Present each line of the entries below that holds the word "language".

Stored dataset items

——————

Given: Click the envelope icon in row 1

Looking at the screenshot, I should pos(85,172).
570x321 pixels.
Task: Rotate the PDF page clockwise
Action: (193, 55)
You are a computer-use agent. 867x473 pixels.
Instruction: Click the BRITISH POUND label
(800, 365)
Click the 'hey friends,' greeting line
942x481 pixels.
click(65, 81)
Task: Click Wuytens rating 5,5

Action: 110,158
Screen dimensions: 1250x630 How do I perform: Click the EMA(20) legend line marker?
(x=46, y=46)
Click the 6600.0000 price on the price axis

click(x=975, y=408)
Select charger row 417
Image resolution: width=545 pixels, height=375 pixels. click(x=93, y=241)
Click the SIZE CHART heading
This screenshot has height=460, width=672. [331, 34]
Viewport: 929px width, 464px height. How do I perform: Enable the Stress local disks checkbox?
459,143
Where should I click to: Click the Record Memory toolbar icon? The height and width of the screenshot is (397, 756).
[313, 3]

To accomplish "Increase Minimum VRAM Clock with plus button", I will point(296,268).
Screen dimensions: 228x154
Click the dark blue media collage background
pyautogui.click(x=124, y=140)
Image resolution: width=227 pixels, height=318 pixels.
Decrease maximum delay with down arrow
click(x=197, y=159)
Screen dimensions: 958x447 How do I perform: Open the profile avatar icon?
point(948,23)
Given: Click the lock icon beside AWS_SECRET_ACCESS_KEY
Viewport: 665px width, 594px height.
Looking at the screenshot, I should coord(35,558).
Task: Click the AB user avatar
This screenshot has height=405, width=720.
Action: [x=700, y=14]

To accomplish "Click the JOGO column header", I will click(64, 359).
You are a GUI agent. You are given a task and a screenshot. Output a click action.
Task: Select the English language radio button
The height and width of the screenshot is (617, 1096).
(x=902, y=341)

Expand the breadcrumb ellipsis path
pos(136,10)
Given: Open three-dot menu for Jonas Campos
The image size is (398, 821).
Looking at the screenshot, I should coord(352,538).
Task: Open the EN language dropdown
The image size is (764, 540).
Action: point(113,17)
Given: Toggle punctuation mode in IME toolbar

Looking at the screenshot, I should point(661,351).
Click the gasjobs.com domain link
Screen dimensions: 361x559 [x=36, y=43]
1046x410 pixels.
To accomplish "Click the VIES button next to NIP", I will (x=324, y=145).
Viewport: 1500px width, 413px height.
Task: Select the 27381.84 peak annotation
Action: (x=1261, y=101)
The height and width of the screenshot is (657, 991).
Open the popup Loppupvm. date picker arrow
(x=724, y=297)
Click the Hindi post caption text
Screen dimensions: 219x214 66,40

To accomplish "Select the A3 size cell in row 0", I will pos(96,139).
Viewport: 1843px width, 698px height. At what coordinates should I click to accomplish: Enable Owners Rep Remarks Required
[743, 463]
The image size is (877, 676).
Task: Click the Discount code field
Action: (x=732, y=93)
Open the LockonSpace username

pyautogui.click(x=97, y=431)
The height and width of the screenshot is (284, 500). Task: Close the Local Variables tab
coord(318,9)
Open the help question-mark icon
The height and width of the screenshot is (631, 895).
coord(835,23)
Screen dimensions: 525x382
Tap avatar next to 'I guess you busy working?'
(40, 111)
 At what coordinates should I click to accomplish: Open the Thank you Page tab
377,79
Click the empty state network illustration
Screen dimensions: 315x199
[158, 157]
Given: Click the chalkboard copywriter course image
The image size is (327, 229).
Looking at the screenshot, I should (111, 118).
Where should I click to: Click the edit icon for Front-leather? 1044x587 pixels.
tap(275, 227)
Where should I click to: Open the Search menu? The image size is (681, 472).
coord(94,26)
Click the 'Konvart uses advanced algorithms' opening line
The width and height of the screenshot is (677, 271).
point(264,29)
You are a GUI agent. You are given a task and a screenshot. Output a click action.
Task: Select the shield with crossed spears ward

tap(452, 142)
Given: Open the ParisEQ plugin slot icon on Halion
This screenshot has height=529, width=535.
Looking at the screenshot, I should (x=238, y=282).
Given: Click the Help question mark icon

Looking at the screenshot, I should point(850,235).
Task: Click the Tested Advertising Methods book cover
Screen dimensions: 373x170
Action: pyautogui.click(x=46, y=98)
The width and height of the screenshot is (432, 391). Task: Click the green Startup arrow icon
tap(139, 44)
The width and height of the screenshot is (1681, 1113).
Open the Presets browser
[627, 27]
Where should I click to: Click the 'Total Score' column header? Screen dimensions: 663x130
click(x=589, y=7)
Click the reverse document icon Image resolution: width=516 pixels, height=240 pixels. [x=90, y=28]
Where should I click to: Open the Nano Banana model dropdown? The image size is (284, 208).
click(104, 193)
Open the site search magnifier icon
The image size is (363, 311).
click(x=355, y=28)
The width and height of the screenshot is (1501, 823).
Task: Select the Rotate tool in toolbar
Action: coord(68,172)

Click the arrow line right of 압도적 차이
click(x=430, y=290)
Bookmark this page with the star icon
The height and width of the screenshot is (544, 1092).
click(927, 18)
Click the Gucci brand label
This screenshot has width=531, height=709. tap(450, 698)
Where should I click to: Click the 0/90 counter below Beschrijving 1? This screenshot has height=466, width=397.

——————

• _YOUR SOLUTION_:
Task: Select the English language radio button
Task: Open the EN language dropdown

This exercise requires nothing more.